Published in El Nuevo Día: Tribuna invitada on September 20, 2020

El cáncer de páncreas le ha puesto fin a la vida de una de las luminarias más brillantes del firmamento jurídico norteamericano.

Y es que la muerte de la jueza Ginsbug trae a la memoria las palabras que pronunció el secretario de la guerra Edwin Stanton al momento del deceso de Abraham Lincoln, cuando dijo que el presidente ahora pertenecía a la eternidad (now he belongs to the ages).

La trayectoria de Ginsburg hacia esa misma eternidad dio inicio el 15 de marzo de 1933 cuando vio la luz primera en Brooklyn en el seno de un hogar judío.

Huérfana de madre a los 17 años, Ginsburg completó su bachillerato en Cornell en 1954 e inmediatamente comenzó sus estudios de Derecho en Harvard en 1956 – donde era una de nueve mujeres en su clase.

Al año siguiente se transfiere a la Facultad de Derecho de Columbia, toda vez su marido (quien también era abogado) había recibido una oferta de empleo en Nueva York.

En Columbia se recibe de abogada en 1959, figurando primera en su clase.

Aun así, ningún bufete de la ciudad le ofrece empleo y cuando el entonces decano de Derecho de Harvard, Erwin Griswold, llamó al juez asociado del Tribunal Supremo Felix Frankfurter para recomendarle que contratra a Ginsburg como oficial jurídico, Frankfurter se negó – aduciendo que no estaba preparado para reclutar a una mujer.

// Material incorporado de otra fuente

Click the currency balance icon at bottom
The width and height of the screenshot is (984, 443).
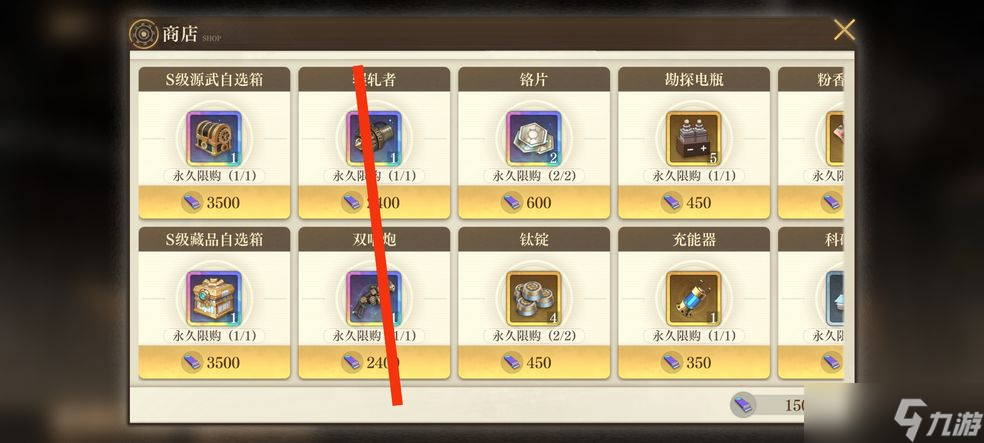pos(743,405)
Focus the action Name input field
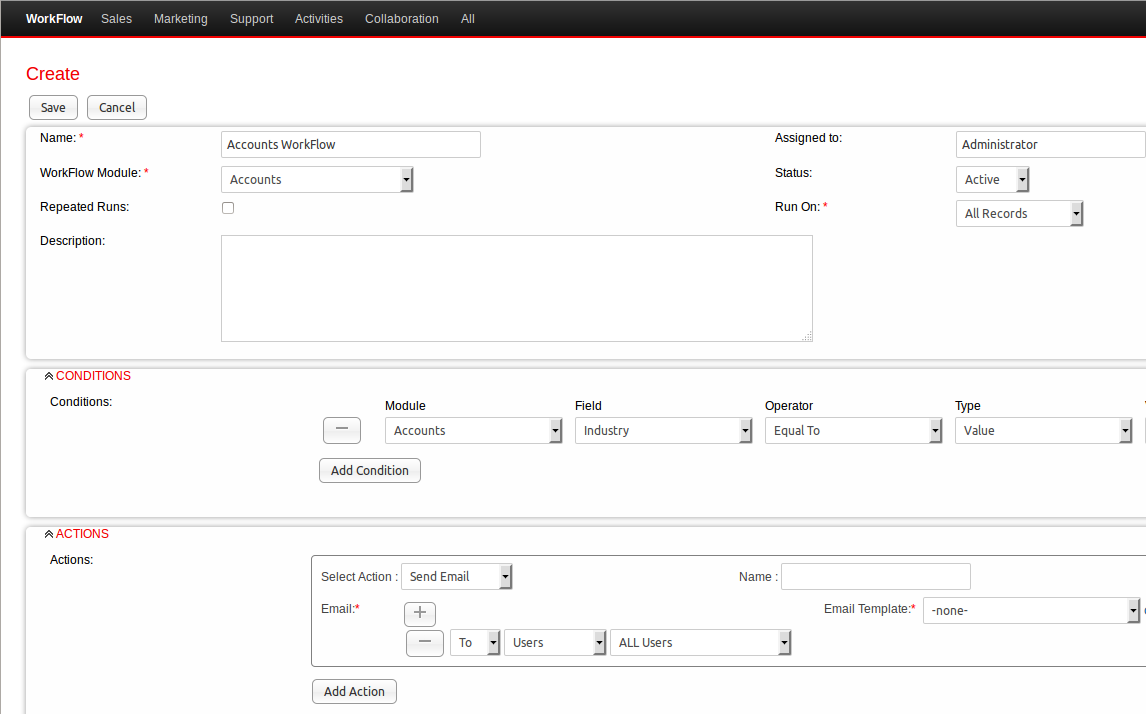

De ahí que Ginsburg se decantara por el mundo de la academia legal, accediendo a la cátedra de Derecho en Rutgers y luego en Columbia.

Nominada por el presidente Jimmy Carter en 1980 al Tribunal de Apelaciones para el Circuito del Distrito de Columbia, Ginsburg reemplazó en 1993 al saliente juez Byron White a instancias del presidente Clinton luego de pasar el crisol del Senado federal en una votación de 96-3.

¿Y dónde radica la grandeza de Ginsburg como jurista?

En la coherencia y solvencia intelectual de sus opiniones – siempre ancladas a una esclarecida brújula moral.

La huella de Ginsburg queda al descubierto en las zonas más delicadas del Derecho Constitucional federal.

Durante el presente término del Supremo (que dio inicio el 7 de octubre de 2019 y habrá de concluir el próximo 4 de octubre de 2020) el voto de la jueza Ginsburg resultó decisivo en decisiones que el Supremo resolvió 5 a 4 en donde estaban en juego los más fundamentales derechos constitucionales.

Ahí June Medical Servies v. Russo que hubiera desmantelado algunas de las más importantes conquistas de la mujer en el ámbito de sus derechos reproductivos; Department of Homeland Security v. Regents of the University of California que hubiera viabilizado la indiscriminada deportación en masa de 700,000 indocumentados tal como lo pedía Trump; Bostock v. Clayton County, en donde se amplió decisivamente la protección del Título VII a importantes estamentos de la comunidad LGBTQ; McGirt v. Oklahoma en donde sin el voto de Ginsburg se hubiera hecho añicos la poca autonomía que aún le asiste a las tribus indias.

Sin la jueza Ginsburg, la minoría liberal en el Supremo se diluirá a menos que en algunos asuntos neurálgicos el juez presidente Roberts y el juez asociado Gorsuch hagan causa común con los jueces Breyer, Kagan y Sotomayor.

Es un escenario sumamente incierto el que se nos avecina.

¿Y mientras qué?

Arderá Troya.

Pero en el interín, bien harían los jueces del Supremo federal en recordar las iluminadoras palabras de la jueza Ginsburg quien en 2005 al pronunciarse ante la Asociación Americana de Derecho Internacional sentenció: “la Constitución ha de interpretarse, no sujeta a los anticuados supuestos del mundo dieciochesco, sino conforme la indeclinable realidad de que pertenecemos al mundo global del siglo 21”.